Он много слушал в эту ночь, а Моника много говорила — о себе, о доме. Она не единственный ребенок, сестра старше ее на три года, два брата, один погиб на Восточном фронте, другой подался в зенитчики (туда принимали с шестнадцати лет), да так и не уберег мать, хотя и палил из своей пушки с крыши соседнего дома, заодно и себя спалив, снаряд в стволе взорвался. Сестра пошла в мать, то есть любила побаловаться с мужчинами, что вызывало раздражение отца, как и разговоры старшей дочери о фюрере, затеявшем всю эту дикую войну. И поплатилась за свои грехи, нашли убитой в соседнем квартале. Сам отец, впрочем, был гулякой. Моника, самая младшая в семье, отчаянно билась за свои права быть уважаемой и любимой, а таковой можно стать только руководив кем-то. Она руководила — и в Союзе немецких девушек, и даже в школе, причем не раздельной, вместе с мальчиками училась, и все же оттерла кое-кого из них от руководящей должности. И сейчас железной рукой наводит порядок на участке сборки в цехе, сурово следит за поведением подруг в общежитии, ведь целомудрие — основа жизни настоящей арийской женщины.
— Ты меня умиляешь, — сказал Ростов. — Ты меня очень умиляешь. Закрой, пожалуйста, окно: дует.
Уже рассветало, привычно гудели самолеты англичан, по пути к окну Моника уставилась на себя в зеркале, увидела там кого-то из весьма знакомых юношей, показала ему язык, потом еще кое-что, вздернув ногу и пригрозив кулачком: «Да, я такая! Но тебе, слюнявый, ничего не обломится!» — в доказательство чего сделала хулиганский жест, от которого враз бы загоготала казарма. Что ж, сбылась мечта мужчины, 38-летнего Ростова, последней женщиной в его жизни, как и первой, стала девчонка с повадками малолетнего преступника.

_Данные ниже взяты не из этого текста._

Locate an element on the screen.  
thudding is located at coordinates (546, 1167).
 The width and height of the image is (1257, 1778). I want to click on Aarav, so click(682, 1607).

Круг замкнулся, цикл завершился, мосты сожжены, смерть не за горами, и уже не помчишься в Бамберг, не упадешь Нине в ноги, моля о прощении; 20 июля может сказаться на судьбе Германии, страны, которую они оба любят; в стране этой люди, с которыми хочется брататься, в ней все лучше того, что есть и лежит за границами, над Германией даже воздух какой-то другой, с иным азотом и кислородом; Аннелора в бешенстве отшвыривала кисть и визжала: «Я не могу никакими красками передать немецкий воздух! Он не кладется на полотно!» Да, и воздух особый, и воды особые, и люди особые — и все вместе летит в пропасть, Германия накануне гибели.
И вестником этого полета в пропасть явился оберштурмбаннфюрер Копецки, поутру завалившийся в особняк. В полной эсэсовской форме, но серого цвета, улыбающийся, виду не показавший, что увидел мелькнувшую Монику. Принюхался — и разведенные руки его намекнули Ростову: женщиной пахнет, что достойно только одобрения и подражания. Зачем в Берлине он — не сказал; он даже расспросов опасался, три минуты пустяшного разговора — и откланялся. Проявляя сверхосторожность, Крюгель заблаговременно спрятался в котельной.